SET PROBLEM:
In the forum thread about a Yorkshire meet, which city does the first poster say they are biased toward?

DOCUMENT TEXT:
# YORKSHIRE



## oldguy (Jun 25, 2009)

Just a quick gauge of interest....,

And yes i am biased... (Sheffield),

Who would be interested in a meet ? Seems to be few and far between....

List on this post 

OG


----------



## Redscouse (Sep 30, 2008)

Yorkshire seems to be a bit baron when it comes to meets. Other than trips to Yorkshire, i dont think i have seen a Local Yorkshire meet ever take place... so long as ive been here anyway?!?


----------



## jammyd (Oct 11, 2008)

:roll: Maybe the Rep Sec needs to pull his finger out and get a Yorkshire rep :roll:


----------



## TTCool (Feb 7, 2005)

I'm interested in a Yorkshire Dales drive, in fact any drive that includes not only the Yorkshire Dales but Cumbria (when it dries out) and Northumberland. Bare with me and I'll post one or two of my favourite blasts along with some common sense information concerning how to go about them :wink:

Joe


----------



## TTCool (Feb 7, 2005)

oldguy said:


> Just a quick gauge of interest....,
> 
> And yes i am biased... (Sheffield),
> 
> ...


Incidentally, when you say a meet, do you mean a drive or a meet and a drive?

Joe


----------



## jaqcom (Apr 20, 2009)

Lincolnshire (North) is also a bit thin on the ground, but I'd be interested .................


----------



## seasurfer (Apr 10, 2009)

I may be interested in this - thinking of fitting an outboard motor to the TT at the moment  im in cumbria and we are certainly thin on the ground here with members 

Gill


----------



## jaqcom (Apr 20, 2009)

Hope you escaped any damage Gill ............. did you surf up the roads ?


----------



## Ricco (Dec 16, 2007)

I would be up for a Yorkshire drive / meet.


----------



## seasurfer (Apr 10, 2009)

jaqcom said:


> Hope you escaped any damage Gill ............. did you surf up the roads ?


   well we surf here but fortunately no flood damage thank goodness so far, glad your still speaking to me :wink: :wink:

Gill


----------



## TTCool (Feb 7, 2005)

It's nigh impossible to know exactly where peeps might want to drive but here is a route that is made up of very good driving roads with no single track nonsense :wink: and there are places to stop for good food, and breathtaking scenery/outstanding beauty, signs warning to avoid Red Squirrels 

Pics to follow taken at Ingleton, Hartside Top, Hawes, Alston, Langley Castle, Haydon Bridge, Allen Banks etc I'll see what I can find. Click on pic to enlarge. It's not very clear but I'm working on it.
Edit: Keep clicking till it's clear  .









Joe


----------



## Redscouse (Sep 30, 2008)

jammyd said:


> :roll: Maybe the Rep Sec needs to pull his finger out and get a Yorkshire rep :roll:


Excuse me...... i cant go PMing people asking them can i Mr Lemsip???


----------



## jammyd (Oct 11, 2008)

Redscouse said:


> jammyd said:
> 
> 
> > :roll: Maybe the Rep Sec needs to pull his finger out and get a Yorkshire rep :roll:
> ...


Some off us are poorly so dont start


----------



## TTitan (May 11, 2007)

in south lincs -- would be interested. dates depending and all that.

Jim


----------



## talk-torque (Apr 30, 2008)

Mk2's welcome? I'd be very interested. Probably cut away at point 11, but know a lot of the roads/country up to there and it's very worthwhile seeing. A touch of snow would look fab, but I'm FWD, so it could get tricky!

DATASET EXCERPT:

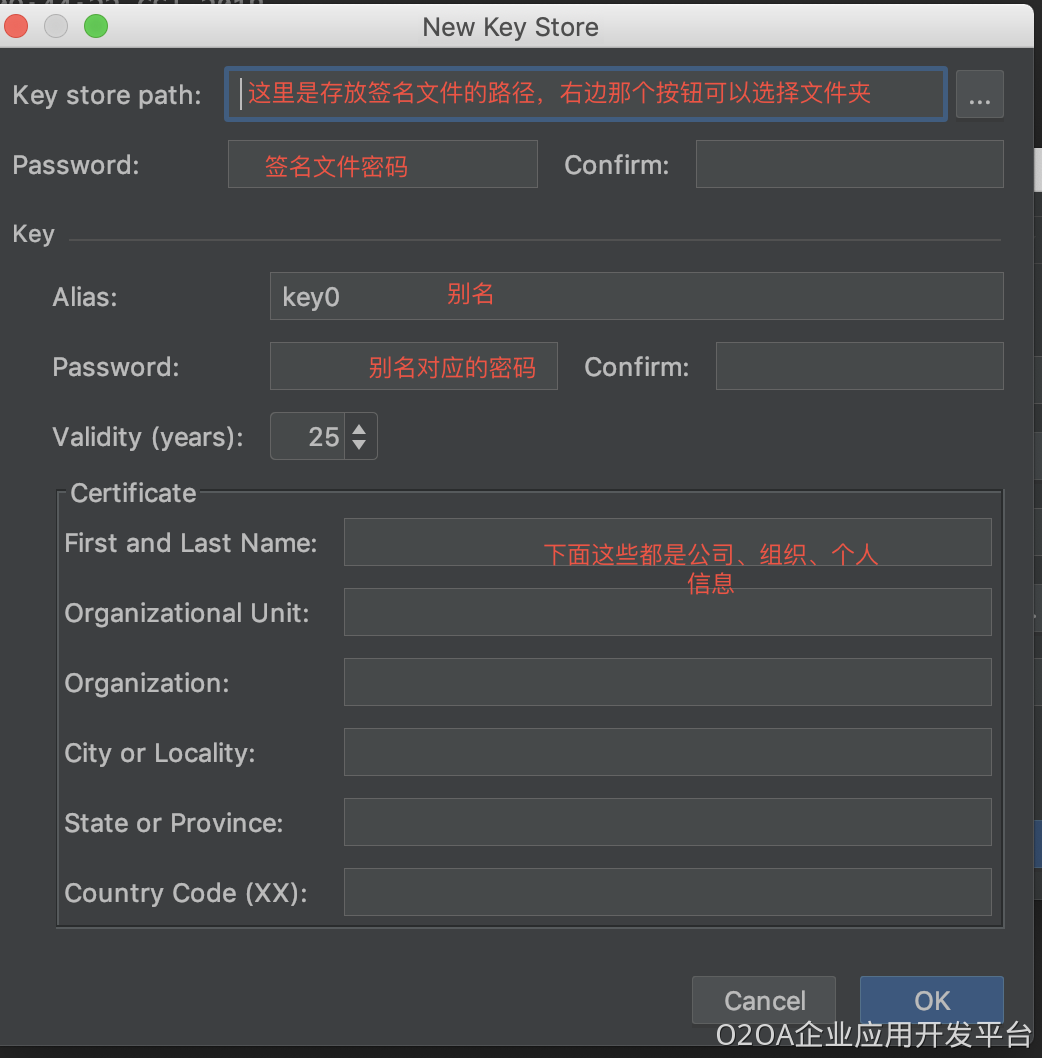
Task: Focus the Country Code (XX) field
Action: [x=667, y=892]
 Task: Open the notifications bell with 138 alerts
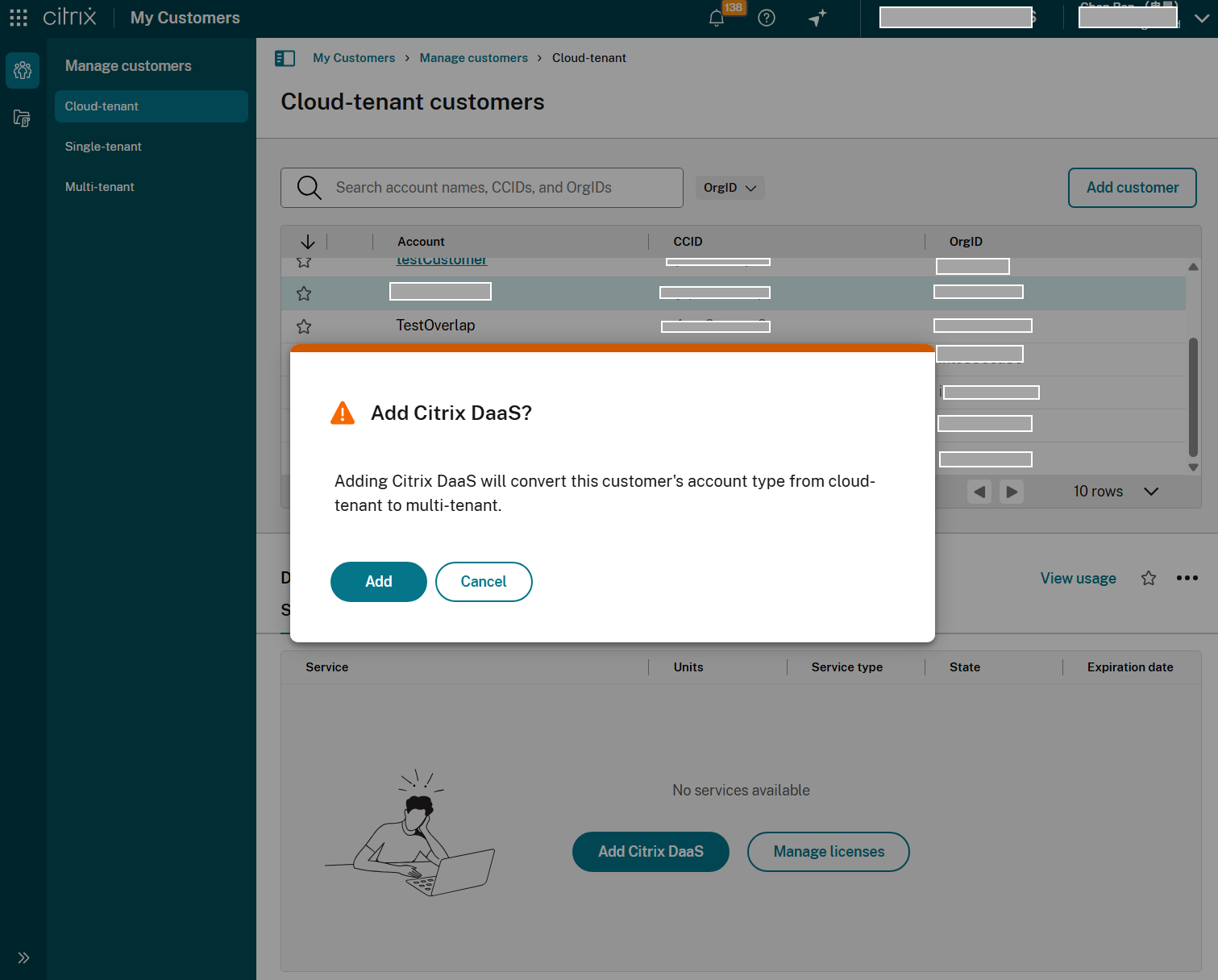coord(717,18)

SOLUTION FOR THIS PROBLEM:
Sheffield